Working with Models

Key Learnings
  • Purpose of models is to classify or predict data using algorithms

20 years ago, it was pretty clear which types of work a computer could do better than a human. Anything involving number crunching with lots of data and quick turn around would be a great task to run on a computer. On the other hand, what if you wanted to save pictures from your island vacation and select the best ones to remember the trip by? You would have gone through hundreds of pictures individually to pick out the keepers. Smiling family, beautiful scenery, and action would be considered while blurry pictures and duplicates would be removed. Surely this would have been too subjective for a computer to weigh in.

Fast forward to today. The best vacation pictures you want to keep probably share some features with the millions of other pictures that are being taken. Why don't we tell a computer what to look for and it can do the work for us?


Types of machine learning and some new terminology

If we are going to train a computer to be a good judge of vacation photos, we will have to be able to describe this in a way that it understands. A program with a bunch of if/else statements are not going to serve us well here. What we need is a model, and not the runway walking variety!

A model is an algorithm that can take input and predict what the output represents. It does this based on features, representing characteristics we have deemed important to distinguish good photos from bad. The predictions it gives are labels that describe the output in terms of our machine learning goals. In this case, it would be 'good vacation photo' or 'bad vacation photo'. If our goal is to label pictures in a way that is better than average, these general labels might be enough — most likely, however, we will want to be approximately correct with what a family member would select from the vacation. In this case, more specific labels would be used.

Determining what the model should look like follows the paths of supervised learning and unsupervised learning. The former, supervised learning, is when we act as the teacher showing the signals for correct output. In our example, this would mean providing photos that are labeled correctly with what the computer should be able to predict once trained. Unsupervised learning will look at the data without any guidance and instead will come back with patterns that are recognized. There are tradeoffs with both techniques but with machine learning, supervised learning is preferred when possible.

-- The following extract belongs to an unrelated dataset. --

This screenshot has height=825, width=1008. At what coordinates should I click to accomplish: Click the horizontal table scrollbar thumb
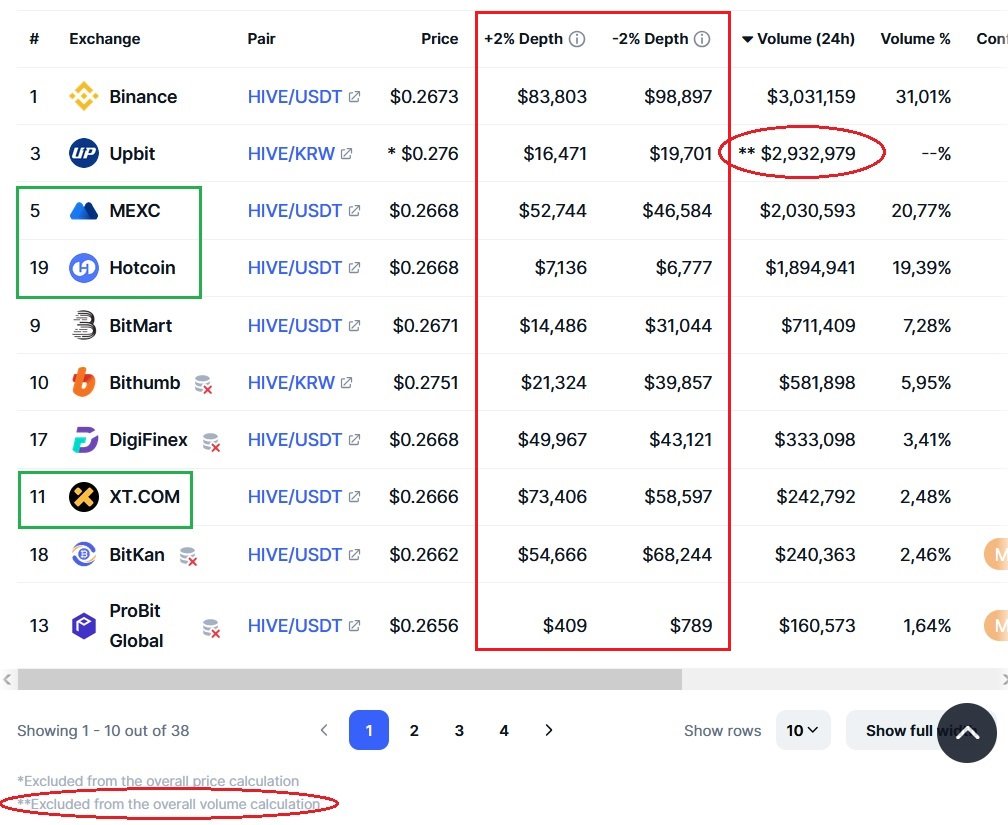pos(350,679)
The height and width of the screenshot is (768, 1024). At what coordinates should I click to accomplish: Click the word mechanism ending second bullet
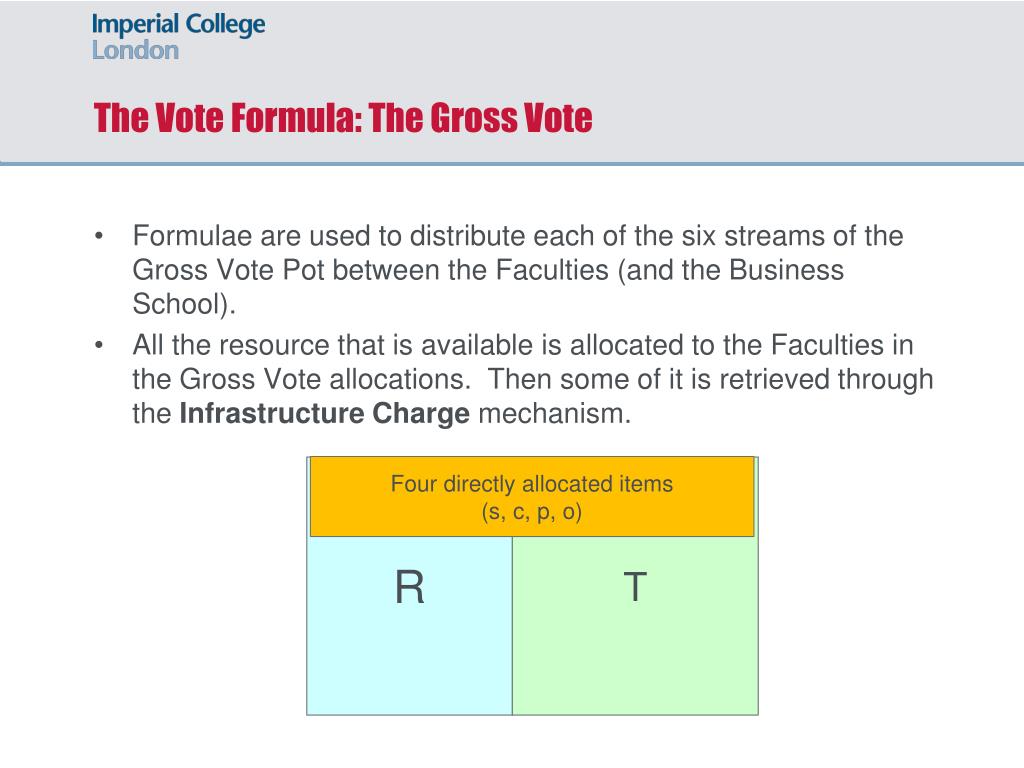(x=554, y=413)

Let's use some visualization to drive this terminology home.

Supervised learning


  • Data points
  • Labels
  • Features
  • Separating hyper plane

While greatly simplified, the diagram above is the stuff hundreds of books and PHds are written about, so take note! Here a set of data points are grouped into two clouds. These are represented in a 2-dimensional space, which means each point has both an x1 and an x2.

Mini quiz 1

  Can you determine what are the _labels_ in this diagram?

  Can you determine what are the _features_?

Insights

The model described above is performing classification. Note that the point clouds are color coded with two different label colors. Orange and green are the labels. The spacial dimensions where the points live represent the magnitude of selected features, x1 and x2. The purpose of building this model is to arrive at the heart of machine learning, which is the separating hyper plane drawn as a blue line. Using this it is easy to determine how to label data points based on which side of the line they land on.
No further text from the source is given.